In his Autumn Statement the Chancellor announced reductions in the dividend allowance (£1,000 in 2023/24 and £500 thereafter) and capital gains tax annual exemption (£6,000 in 2023/24 and £3,000 thereafter).
Not only will these reductions result in higher taxes, but also will drag more individuals into the self-assessment system at a time when HM Revenue & Customs (HMRC) can barely cope with existing workloads.
Capital gains
Unless reporting limits are changed, from 6 April 2024 individuals who sell assets worth more than £12,000 will be required to file at least a CGT return and possibly a full self-assessment return even if no tax is due.
Dividends
The reduction of the dividend allowance to £500 could result in those with modest shareholdings having to file tax returns, where previously they would have had only limited dealings with HMRC.

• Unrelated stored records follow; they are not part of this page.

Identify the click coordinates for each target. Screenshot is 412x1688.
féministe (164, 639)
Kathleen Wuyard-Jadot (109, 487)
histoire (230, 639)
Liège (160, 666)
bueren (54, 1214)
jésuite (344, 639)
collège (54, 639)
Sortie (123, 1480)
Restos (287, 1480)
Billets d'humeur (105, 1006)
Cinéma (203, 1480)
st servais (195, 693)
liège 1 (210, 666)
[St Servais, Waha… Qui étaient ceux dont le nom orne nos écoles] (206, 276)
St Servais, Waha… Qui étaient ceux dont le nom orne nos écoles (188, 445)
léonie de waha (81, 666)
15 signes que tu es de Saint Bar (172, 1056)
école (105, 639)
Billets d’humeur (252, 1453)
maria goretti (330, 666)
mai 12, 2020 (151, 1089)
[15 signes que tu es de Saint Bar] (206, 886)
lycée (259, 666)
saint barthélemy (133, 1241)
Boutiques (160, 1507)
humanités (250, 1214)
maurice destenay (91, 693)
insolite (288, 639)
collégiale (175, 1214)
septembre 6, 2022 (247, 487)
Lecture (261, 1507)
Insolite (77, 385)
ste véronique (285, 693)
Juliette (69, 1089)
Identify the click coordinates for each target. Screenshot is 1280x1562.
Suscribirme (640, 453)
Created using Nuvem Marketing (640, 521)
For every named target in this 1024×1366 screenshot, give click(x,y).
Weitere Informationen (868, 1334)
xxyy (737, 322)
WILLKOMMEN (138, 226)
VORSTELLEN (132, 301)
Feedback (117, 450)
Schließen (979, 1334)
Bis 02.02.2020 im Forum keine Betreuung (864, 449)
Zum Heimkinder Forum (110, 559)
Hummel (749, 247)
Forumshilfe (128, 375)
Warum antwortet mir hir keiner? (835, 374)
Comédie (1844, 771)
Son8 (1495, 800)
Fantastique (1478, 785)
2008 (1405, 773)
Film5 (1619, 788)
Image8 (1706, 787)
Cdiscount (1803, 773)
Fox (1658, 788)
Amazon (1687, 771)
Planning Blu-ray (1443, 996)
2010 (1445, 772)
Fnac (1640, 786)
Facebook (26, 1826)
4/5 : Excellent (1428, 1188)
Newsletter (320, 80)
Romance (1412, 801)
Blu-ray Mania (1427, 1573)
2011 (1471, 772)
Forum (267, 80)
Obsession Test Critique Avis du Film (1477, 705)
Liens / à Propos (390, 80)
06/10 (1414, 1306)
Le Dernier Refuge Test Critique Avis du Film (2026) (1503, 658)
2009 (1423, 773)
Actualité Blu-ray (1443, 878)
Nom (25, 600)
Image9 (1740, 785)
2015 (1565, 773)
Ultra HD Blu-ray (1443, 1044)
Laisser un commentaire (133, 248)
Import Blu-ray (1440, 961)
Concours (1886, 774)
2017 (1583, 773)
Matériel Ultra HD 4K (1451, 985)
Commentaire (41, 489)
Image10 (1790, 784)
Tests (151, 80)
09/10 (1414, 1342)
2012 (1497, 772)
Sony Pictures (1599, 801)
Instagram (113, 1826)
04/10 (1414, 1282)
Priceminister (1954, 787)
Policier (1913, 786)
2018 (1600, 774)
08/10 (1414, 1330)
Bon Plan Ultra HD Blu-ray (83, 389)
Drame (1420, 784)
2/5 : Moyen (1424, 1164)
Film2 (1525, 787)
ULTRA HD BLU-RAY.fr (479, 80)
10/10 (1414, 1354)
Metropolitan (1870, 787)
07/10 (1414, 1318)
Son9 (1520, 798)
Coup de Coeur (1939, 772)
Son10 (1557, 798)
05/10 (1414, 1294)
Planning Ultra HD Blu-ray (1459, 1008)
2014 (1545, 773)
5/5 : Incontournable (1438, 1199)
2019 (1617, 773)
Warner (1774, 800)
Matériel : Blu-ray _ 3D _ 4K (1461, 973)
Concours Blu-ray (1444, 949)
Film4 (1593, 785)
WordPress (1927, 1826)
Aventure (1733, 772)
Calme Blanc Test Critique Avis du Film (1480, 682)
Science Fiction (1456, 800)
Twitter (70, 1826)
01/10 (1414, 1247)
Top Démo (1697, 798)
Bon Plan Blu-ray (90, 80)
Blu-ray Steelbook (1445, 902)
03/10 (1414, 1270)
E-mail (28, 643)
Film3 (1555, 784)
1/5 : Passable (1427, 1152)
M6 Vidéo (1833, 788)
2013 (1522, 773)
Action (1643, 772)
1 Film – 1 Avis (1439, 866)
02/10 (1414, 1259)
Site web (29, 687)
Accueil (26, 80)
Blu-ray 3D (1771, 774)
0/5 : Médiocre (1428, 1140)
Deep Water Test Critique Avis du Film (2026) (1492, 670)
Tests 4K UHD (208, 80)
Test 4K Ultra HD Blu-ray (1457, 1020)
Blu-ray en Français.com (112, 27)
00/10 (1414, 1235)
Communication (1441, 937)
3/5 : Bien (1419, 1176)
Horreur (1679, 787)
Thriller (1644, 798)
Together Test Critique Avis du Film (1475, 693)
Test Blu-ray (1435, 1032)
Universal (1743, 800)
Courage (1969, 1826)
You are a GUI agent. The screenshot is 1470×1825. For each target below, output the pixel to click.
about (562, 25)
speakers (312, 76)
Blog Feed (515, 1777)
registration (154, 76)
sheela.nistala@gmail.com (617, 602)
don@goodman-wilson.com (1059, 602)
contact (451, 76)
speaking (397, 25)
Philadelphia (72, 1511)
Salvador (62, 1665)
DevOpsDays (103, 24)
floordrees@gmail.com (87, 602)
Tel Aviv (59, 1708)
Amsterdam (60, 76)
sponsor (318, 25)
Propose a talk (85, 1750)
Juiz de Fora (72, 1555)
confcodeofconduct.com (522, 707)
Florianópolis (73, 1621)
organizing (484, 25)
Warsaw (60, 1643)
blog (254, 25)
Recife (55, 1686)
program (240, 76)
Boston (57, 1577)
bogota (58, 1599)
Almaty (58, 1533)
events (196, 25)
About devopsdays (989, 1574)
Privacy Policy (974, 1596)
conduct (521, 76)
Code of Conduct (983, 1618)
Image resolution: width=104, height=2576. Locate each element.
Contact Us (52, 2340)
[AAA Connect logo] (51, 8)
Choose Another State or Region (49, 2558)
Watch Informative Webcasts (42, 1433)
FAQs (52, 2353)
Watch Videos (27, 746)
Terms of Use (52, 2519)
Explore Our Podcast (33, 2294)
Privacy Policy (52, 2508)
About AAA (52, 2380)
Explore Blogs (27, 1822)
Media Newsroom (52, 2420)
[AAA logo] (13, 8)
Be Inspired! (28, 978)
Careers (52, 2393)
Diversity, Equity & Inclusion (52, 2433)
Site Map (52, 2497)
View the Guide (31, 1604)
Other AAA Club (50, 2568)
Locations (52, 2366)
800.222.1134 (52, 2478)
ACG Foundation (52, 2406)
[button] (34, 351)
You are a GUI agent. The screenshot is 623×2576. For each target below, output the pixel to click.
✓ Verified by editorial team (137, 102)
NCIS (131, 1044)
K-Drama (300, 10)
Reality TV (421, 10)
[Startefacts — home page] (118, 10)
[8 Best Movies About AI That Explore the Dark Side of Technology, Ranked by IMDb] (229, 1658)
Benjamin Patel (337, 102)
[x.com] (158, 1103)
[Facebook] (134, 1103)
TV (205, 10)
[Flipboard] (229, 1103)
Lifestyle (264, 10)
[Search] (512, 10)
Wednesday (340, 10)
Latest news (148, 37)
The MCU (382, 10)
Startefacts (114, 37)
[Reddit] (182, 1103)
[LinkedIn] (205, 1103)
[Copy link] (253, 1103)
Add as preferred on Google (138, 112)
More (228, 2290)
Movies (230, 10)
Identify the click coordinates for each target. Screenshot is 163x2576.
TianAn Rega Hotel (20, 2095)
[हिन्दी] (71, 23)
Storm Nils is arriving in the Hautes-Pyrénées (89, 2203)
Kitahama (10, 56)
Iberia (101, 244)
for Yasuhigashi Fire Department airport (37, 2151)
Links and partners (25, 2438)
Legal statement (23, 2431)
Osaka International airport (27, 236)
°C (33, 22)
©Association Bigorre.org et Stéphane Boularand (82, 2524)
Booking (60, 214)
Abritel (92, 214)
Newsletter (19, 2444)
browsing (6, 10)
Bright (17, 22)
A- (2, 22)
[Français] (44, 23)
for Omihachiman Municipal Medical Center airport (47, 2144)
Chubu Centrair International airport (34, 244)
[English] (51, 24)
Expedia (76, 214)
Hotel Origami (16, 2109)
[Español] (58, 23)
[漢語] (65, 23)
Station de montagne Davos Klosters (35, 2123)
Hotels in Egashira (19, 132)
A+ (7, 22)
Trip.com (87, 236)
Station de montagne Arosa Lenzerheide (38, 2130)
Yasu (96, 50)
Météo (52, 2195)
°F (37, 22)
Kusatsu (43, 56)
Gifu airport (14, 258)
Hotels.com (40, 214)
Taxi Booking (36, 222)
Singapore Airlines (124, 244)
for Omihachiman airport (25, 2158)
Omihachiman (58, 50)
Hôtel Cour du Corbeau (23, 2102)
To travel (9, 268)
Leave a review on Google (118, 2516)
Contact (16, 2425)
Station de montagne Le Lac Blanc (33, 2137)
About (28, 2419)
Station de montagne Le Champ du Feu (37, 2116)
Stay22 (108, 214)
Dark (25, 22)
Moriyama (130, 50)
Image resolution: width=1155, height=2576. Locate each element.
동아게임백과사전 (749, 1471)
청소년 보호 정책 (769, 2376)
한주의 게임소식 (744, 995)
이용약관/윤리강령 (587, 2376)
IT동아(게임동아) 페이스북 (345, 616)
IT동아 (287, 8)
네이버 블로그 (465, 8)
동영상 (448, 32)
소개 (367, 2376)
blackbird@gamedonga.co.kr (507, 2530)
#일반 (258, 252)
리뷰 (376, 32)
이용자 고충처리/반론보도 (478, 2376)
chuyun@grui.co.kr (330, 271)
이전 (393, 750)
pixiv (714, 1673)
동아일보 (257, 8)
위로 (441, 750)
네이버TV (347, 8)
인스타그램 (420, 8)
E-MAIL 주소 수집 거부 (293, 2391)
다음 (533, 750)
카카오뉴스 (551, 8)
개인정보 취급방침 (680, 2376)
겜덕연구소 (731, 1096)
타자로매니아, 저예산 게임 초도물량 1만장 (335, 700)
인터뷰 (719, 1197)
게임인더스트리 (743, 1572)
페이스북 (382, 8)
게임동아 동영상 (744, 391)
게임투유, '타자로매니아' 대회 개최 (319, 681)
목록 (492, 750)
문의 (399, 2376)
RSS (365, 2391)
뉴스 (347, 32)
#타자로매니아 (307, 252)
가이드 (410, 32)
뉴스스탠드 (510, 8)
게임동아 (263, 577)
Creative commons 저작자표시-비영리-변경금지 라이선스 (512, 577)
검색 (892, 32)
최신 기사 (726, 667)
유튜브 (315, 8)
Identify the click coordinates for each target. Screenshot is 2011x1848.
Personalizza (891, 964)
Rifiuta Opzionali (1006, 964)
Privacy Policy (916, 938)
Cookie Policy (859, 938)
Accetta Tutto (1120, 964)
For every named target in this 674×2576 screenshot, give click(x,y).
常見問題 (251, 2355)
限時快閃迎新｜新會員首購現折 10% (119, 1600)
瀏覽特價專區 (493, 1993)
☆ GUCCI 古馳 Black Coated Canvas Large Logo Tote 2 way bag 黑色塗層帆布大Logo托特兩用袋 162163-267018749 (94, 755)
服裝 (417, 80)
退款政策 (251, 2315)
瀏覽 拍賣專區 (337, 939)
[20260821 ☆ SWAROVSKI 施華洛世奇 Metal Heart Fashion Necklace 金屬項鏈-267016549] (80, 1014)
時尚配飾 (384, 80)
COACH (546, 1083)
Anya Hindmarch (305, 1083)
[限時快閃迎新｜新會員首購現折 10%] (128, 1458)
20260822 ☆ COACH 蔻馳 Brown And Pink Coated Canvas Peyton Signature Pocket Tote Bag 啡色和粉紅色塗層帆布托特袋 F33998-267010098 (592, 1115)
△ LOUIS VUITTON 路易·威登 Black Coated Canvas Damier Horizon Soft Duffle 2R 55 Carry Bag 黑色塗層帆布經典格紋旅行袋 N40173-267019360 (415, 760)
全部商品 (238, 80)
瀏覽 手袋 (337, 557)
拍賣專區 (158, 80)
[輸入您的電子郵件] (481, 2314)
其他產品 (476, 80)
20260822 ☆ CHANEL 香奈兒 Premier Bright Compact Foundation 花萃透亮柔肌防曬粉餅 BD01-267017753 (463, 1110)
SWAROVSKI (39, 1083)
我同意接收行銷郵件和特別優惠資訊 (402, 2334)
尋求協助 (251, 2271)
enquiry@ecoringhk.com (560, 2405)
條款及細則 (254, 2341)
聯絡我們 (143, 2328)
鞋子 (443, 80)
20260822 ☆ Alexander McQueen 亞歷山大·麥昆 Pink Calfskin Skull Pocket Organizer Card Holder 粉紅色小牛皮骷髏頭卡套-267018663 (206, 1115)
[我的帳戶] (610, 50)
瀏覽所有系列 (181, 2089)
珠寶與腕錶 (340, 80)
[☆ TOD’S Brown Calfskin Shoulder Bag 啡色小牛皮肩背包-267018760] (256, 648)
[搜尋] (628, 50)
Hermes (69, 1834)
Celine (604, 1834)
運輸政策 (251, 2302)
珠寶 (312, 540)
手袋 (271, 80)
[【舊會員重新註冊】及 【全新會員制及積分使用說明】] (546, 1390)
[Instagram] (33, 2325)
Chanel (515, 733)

To put this in context, in 2022/23 Tesco plc paid dividends of 11.55p per share, so a holding of 4,330 shares (worth just under £10,000) would result in the shareholder receiving dividends over £500. If this was repeated in 2024/25 then that shareholder may be required to file a self-assessment tax return and pay any additional tax due.
Tesco currently offers at least two share schemes to its employees – Save-As-You-Earn (SAYE) and Buy-As-You-Earn (BAYE) – and offers a Dividend Reinvestment Plan (DRIP) for all shareholders.
It is not inconceivable that your average worker manning the checkouts will soon have to file self-assessment tax returns alongside investment bankers, hedge fund managers and top City lawyers.